**Excerpt to read**
Segment Open
A two-story, $3.4 billion spacecraft carrying a load of deadly plutonium will zoom within 725 miles of Earth Tuesday night to gain momentum for the final leg of its meandering, seven-year voyage to Saturn.
Cassini's return, two years after NASA launched the largest and most expensive unmanned spacecraft ever, poses virtually no risk, mission officials say.
But anti-nuclear activists, concerned over the 72 pounds of carcinogenic cargo, aren't so sure.
|An anti-Cassini protest in New Mexico earlier this month. |
The flyby at 8:28 p.m. PDT Tuesday will use Earth's gravity to change the probe's direction and speed relative to the sun. Without the "gravity assist" and two previous close encounters with Venus and a future flyby of Jupiter, the probe would never reach its destination in 2004 to study Saturn's rings and moons.
The probe will approach Earth at about 35,000 mph. Its speed will increase by about 11,000 mph after the swingby. At its closest point over the South Pacific, the probe might be visible from Pitcairn or the Easter islands.
Segment Closed
**Activity list**
**1.** According to the Cassini article, how fast will the probe be traveling as it approaches Earth?
**2.** Continue the Cassini article after its final sentence.

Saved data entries
Segment Open
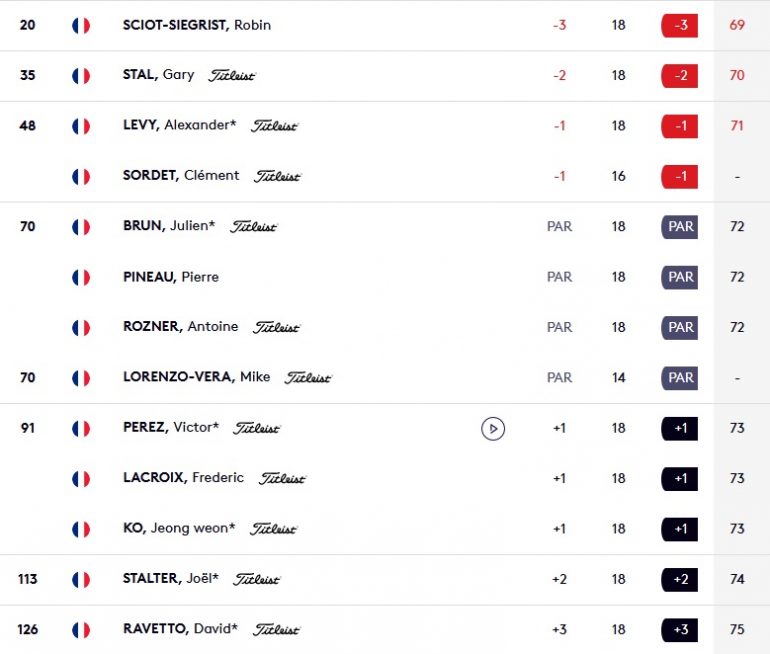Viewport: 770px width, 654px height.
Task: Click position number 48 for Levy
Action: pyautogui.click(x=28, y=126)
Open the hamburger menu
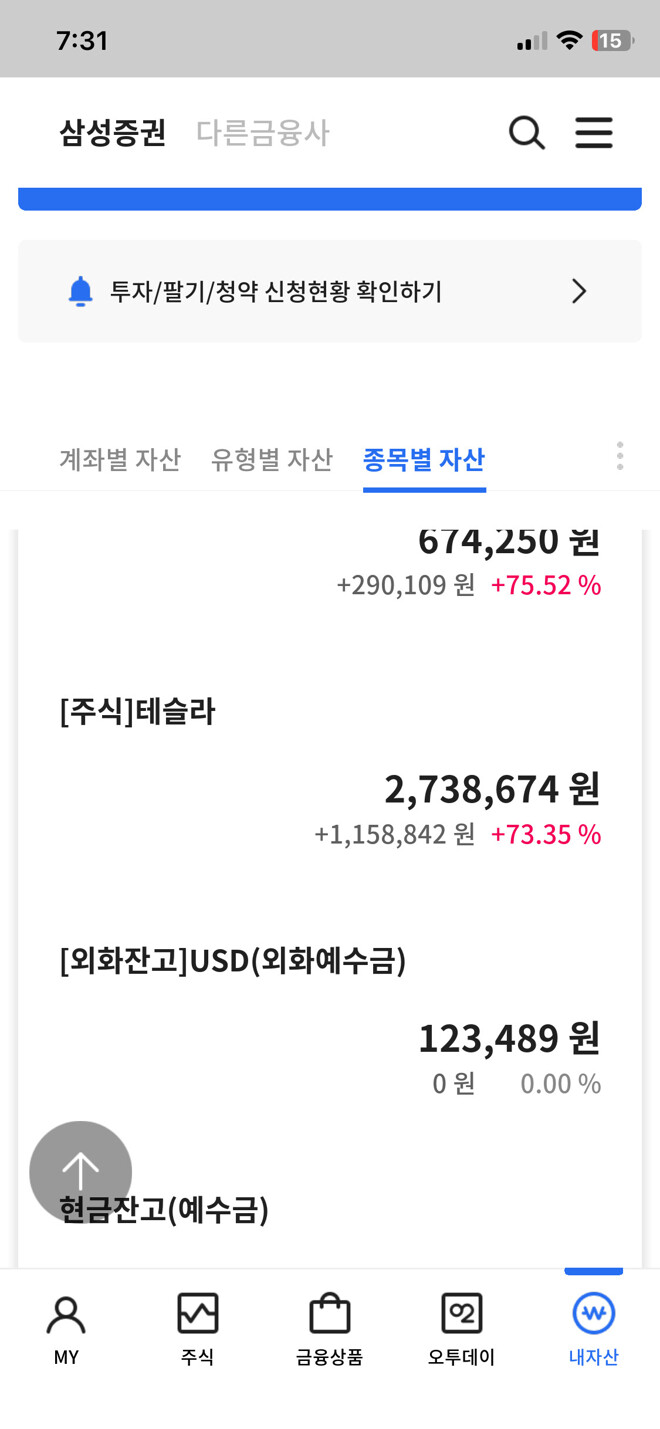 pos(594,132)
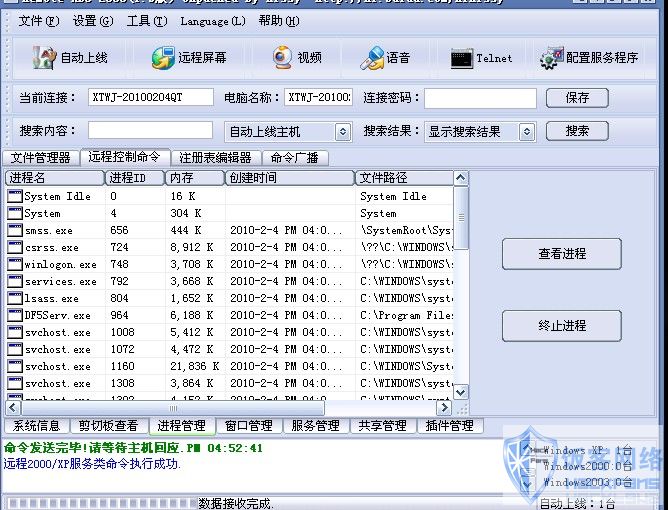Open the Language(L) menu
This screenshot has width=668, height=510.
pos(212,21)
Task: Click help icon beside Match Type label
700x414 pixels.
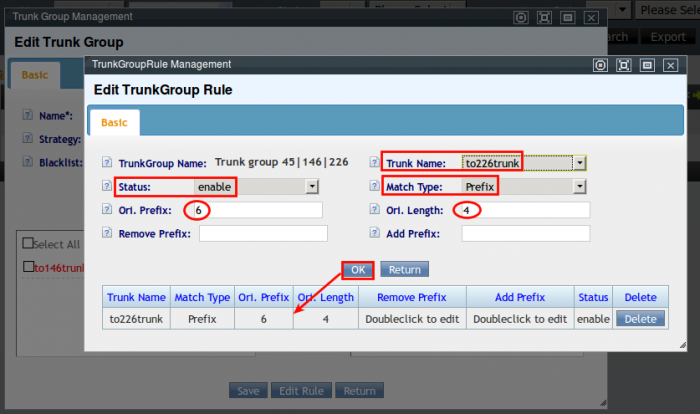Action: [373, 187]
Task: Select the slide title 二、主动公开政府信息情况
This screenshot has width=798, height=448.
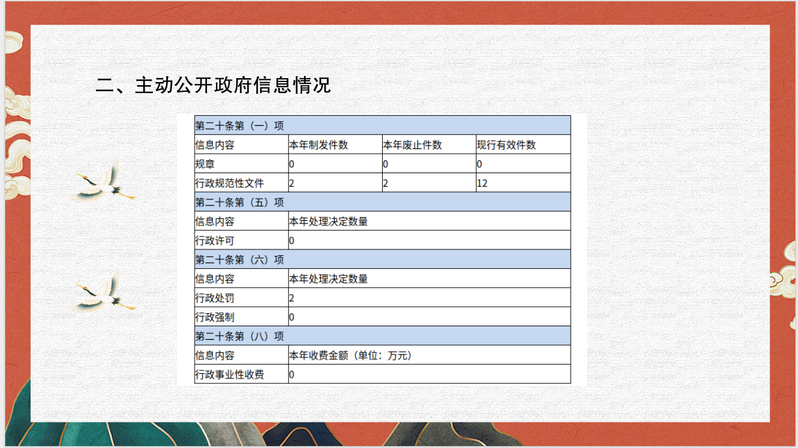Action: click(212, 85)
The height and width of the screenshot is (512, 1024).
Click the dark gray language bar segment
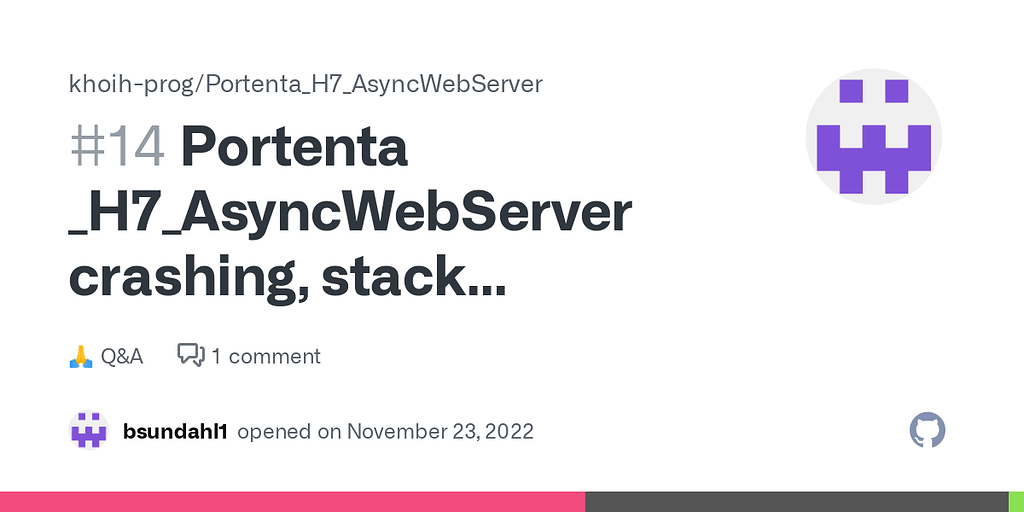coord(797,502)
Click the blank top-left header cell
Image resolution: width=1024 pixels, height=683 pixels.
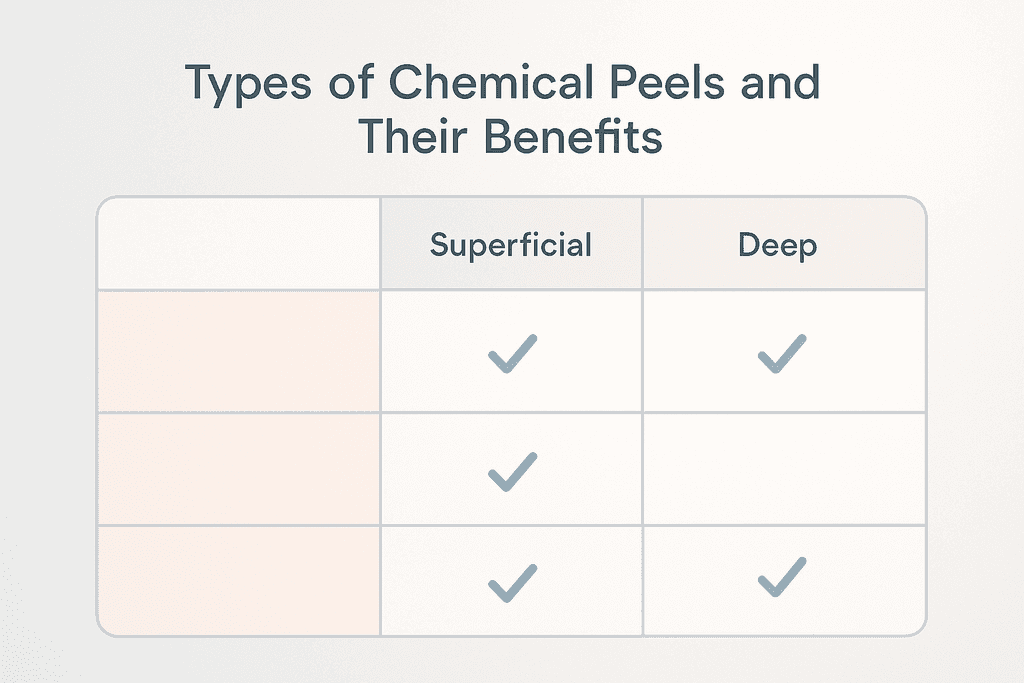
Segment Closed
**Numbered answers**
**1.** About 35,000 mph.

**2.**
NASA has used planets' gravity to fling its probes through space since 1973. The plutonium-powered Galileo probe to Jupiter twice swung by Earth in the early 1990s at altitudes much lower than Cassini's closest point.
The chances of an accidental re-entry of Cassini are about 1 in 1.2 million, according to a NASA estimate.
"It's just not a credible event," said Bob Mitchell, Cassini's program manager at NASA's Jet Propulsion Laboratory in Pasadena. "I'm not telling you it's impossible, but it's just not credible."
Activists fear that some sort of navigation or human error could cause the craft to burn up in the Earth's atmosphere, showering the planet with deadly plutonium dioxide.
Gagnon's group organized protests in the United States, England, Germany and elsewhere in June, but he admits there is little that can be done to change the spacecraft's course. A handful of anti-Cassini Web sites also have been set up.
The protests pale in comparison to events leading up to Cassini's October 1997 launch, when demonstrators threatened to chain themselves to the pad and filed lawsuits to stop the mission.
The spacecraft requires plutonium not for propulsion but to power its dozen scientific instruments. The probe's three radioisotopi thermoelectric generators, or RTGs, convert heat from the naturally decaying plutonium into electricity.
The units were built especially strong in case of an accident during launch or flyby. Each pellet is boxed in layers of heat- and corrosion-resistant iridium and graphite.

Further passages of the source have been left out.